This was an article I cared about reading, "How Rousseau Predicted Trump/The Enlightenment philosopher’s attack on cosmopolitan élites now seems prophetic." I cared, because I've been thinking about Trump's recent Second Amendment remark in terms of the right of revolution, and I'm the kind of educated, elite reader The New Yorker is aimed at. I like to think I can relate present-day politics to classic works of philosophy — get the lofty long view of things. So I jump in:
"I love the poorly educated,” Donald Trump said during a victory speech in February, and he has repeatedly taken aim at America’s élites and their “false song of globalism.” Voters in Britain, heeding Brexit campaigners’ calls to “take back control” of a country ostensibly threatened by uncontrolled immigration, “unelected élites,” and “experts,” have reversed fifty years of European integration.
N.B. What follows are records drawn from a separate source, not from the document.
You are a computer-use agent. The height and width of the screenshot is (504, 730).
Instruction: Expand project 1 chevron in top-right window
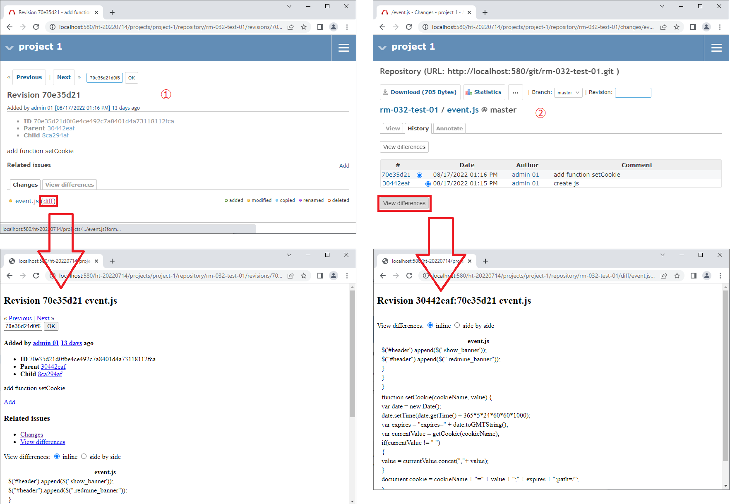(x=382, y=48)
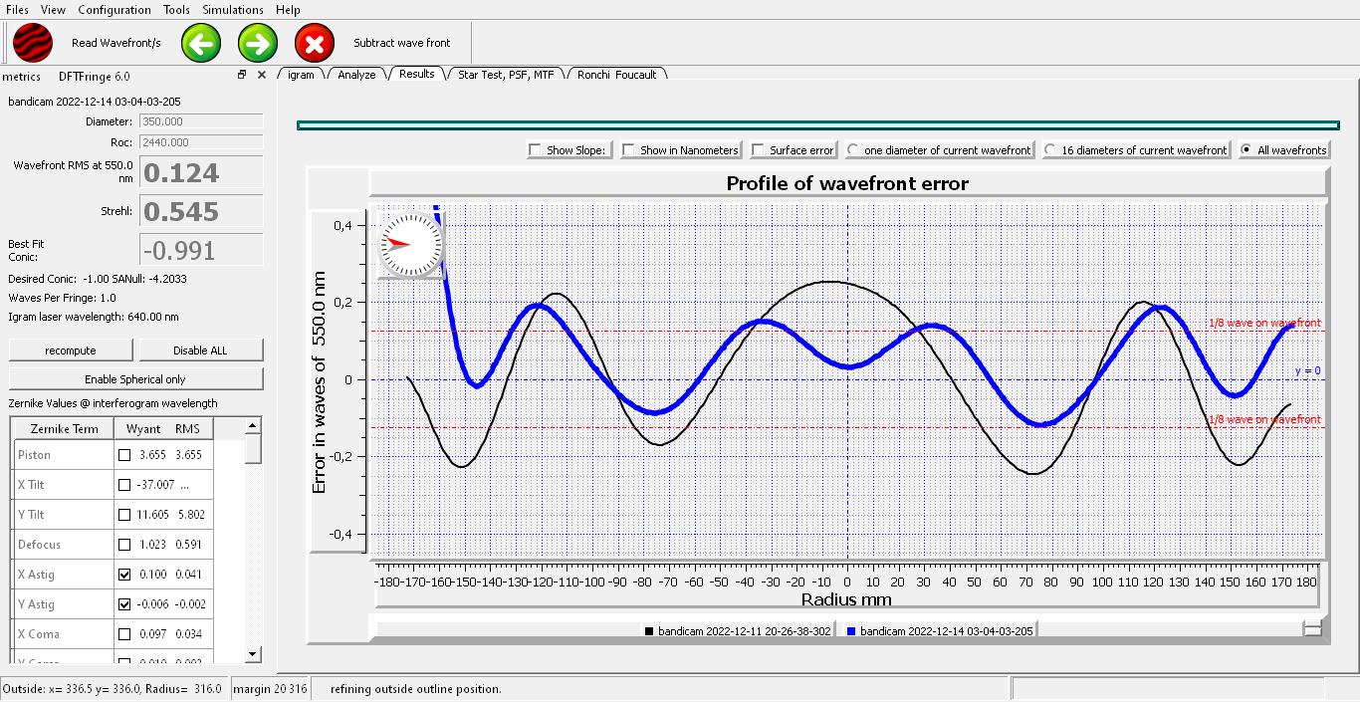Select 16 diameters of current wavefront option
This screenshot has width=1360, height=702.
[1050, 150]
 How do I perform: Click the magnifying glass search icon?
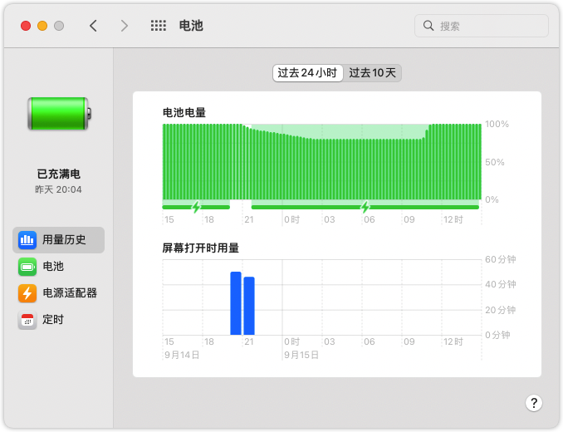pyautogui.click(x=429, y=26)
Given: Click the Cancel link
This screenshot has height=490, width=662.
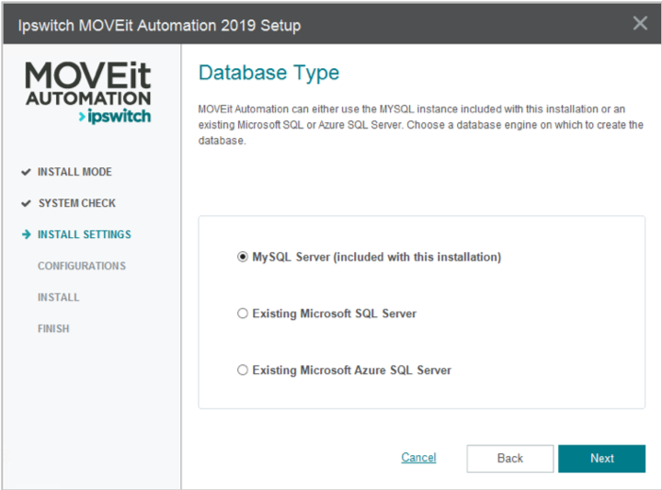Looking at the screenshot, I should pyautogui.click(x=418, y=458).
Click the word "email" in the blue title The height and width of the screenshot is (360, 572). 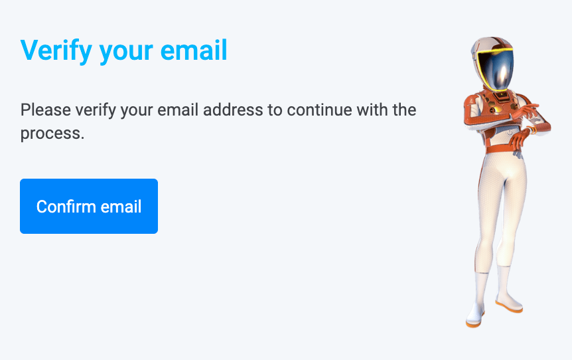tap(194, 50)
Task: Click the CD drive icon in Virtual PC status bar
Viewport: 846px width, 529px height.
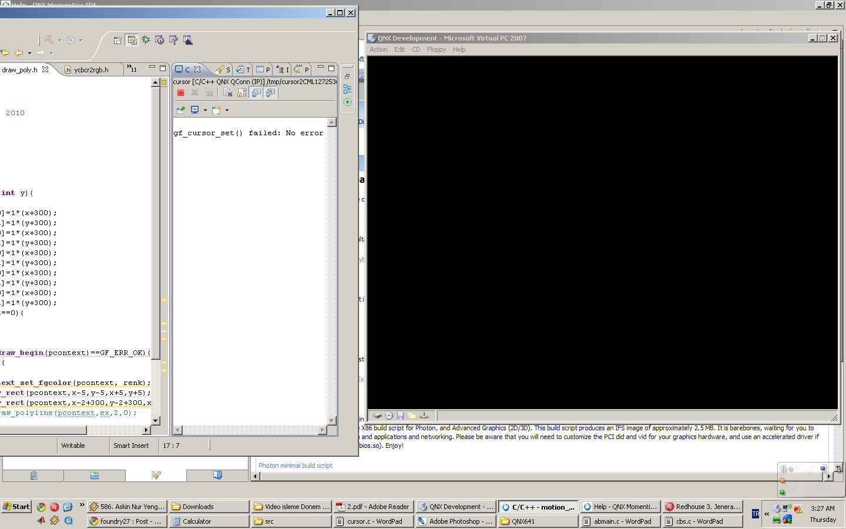Action: click(x=388, y=416)
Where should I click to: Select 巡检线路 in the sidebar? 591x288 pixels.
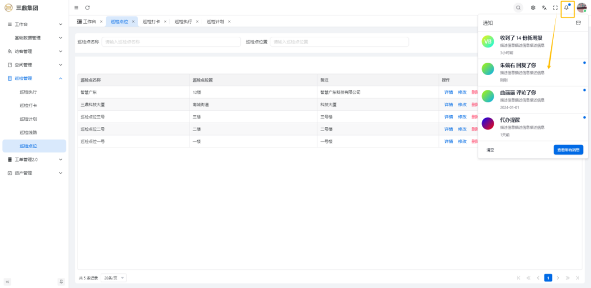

Other countries across Western Europe, as well as Israel, Russia, Poland, and Hungary, seethe with demagogic assertions of ethnic, religious, and national identity. In India, Hindu supremacists have adopted Rush Limbaugh’s favorite epithet “libtard” to channel righteous fury against liberal and secular élites.Rush Limbaugh’s favorite epithet “libtard”? I read The New Yorker, but I also keep up with Rush Limbaugh, and I don't feel as though I have ever heard him say "libtard." It's certainly not his favorite epithet. I know that without even checking. When Rush Limbaugh talks about liberals — which is probably his favorite subject — he says "liberals." That's epithet enough.
Has he ever said "libtard"? Rush Limbaugh puts the entire transcript of his shows up on his website. As a subscriber, I can search the entire archive. And there isn't even one instance of him saying "libtard"!
"Libtard" is an offensive word, unnecessarily dragging in disrespect for the mentally challenged. Yet The New Yorker assumes Rush Limbaugh uses it and — precisely when it's showing off the most elite approach to political analysis — purveys utter misinformation to its readers. Will those readers check? I had a basis for doubting, because I actually monitor what's on the Rush Limbaugh show. But I suspect most readers will rely on their existing bad opinion of Rush, a bad opinion that is stoked by this highly respected magazine with its longstanding reputation for stellar fact-checking — a reputation it seems to think nothing of throwing away.
UPDATE: The New Yorker acknowledges and corrects its error.